A summary of the hedge fund manager's case for spending down wealth on meaningful experiences rather than dying rich.

By Garret Merkley · Explainer · Jun 1, 2026
Quick take
  • Life's value comes from experiences, not net worth at death.
  • Plan spending to run out of money roughly when life ends.
  • Give money to family or causes while alive for maximum impact.
  • Match experiences to life stages when health and energy are highest.

Bill Perkins' 2020 book Die with Zero challenges the standard advice to save aggressively for a distant retirement. Perkins, a hedge fund manager, argues that money is life energy meant to fund memorable experiences while health allows, not a score to maximize at the finish line.

Core Philosophy

Perkins frames life as the sum of experiences. Saving too much means trading irreplaceable time for unused dollars. Shared experiences create memory dividends that grow in value over decades, unlike depreciating possessions. The goal is intentional spending across all decades rather than deferring joy until later years when health may limit options.

Nine Practical Rules

  1. Maximize positive experiences instead of wealth alone.
  2. Begin investing in experiences early while health and energy are high.
  3. Aim to die with zero after covering essentials and legacy needs.
  4. Use calculators for life expectancy, spending curves, and personal fulfillment rates.
  5. Give money to children or charity while alive rather than through inheritance.
  6. Avoid autopilot living and actively design time and spending.
  7. Bucket experiences by life stage to catch fleeting windows.
  8. Stop wealth accumulation once additional savings add little happiness.
  9. Take calculated risks early when downside is limited.

Key Tools and Concepts

Experience bucketing requires listing desired activities and matching them to optimal age ranges.

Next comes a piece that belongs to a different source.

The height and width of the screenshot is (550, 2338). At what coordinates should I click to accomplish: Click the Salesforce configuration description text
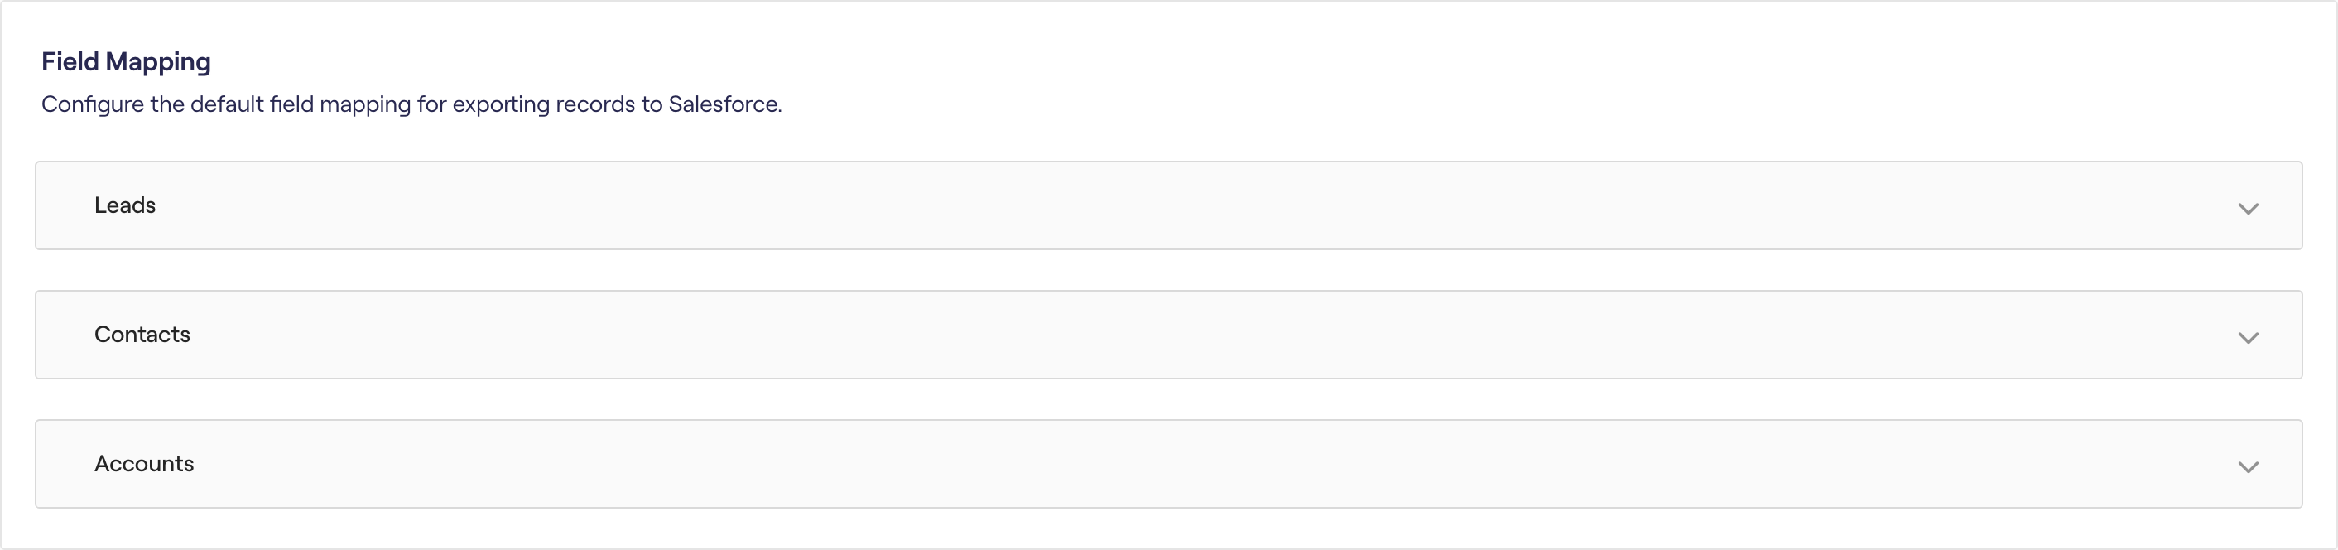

Spending curves track how the joy return on activities changes with age and health. The book stresses data-driven estimates for longevity and safety nets while warning against over-saving driven by fear.

Who Benefits Most

The book targets strong savers and FIRE adherents who risk living too frugally. Perkins advocates optimization, not recklessness: enjoy the full span of life and transfer resources while they create the most good.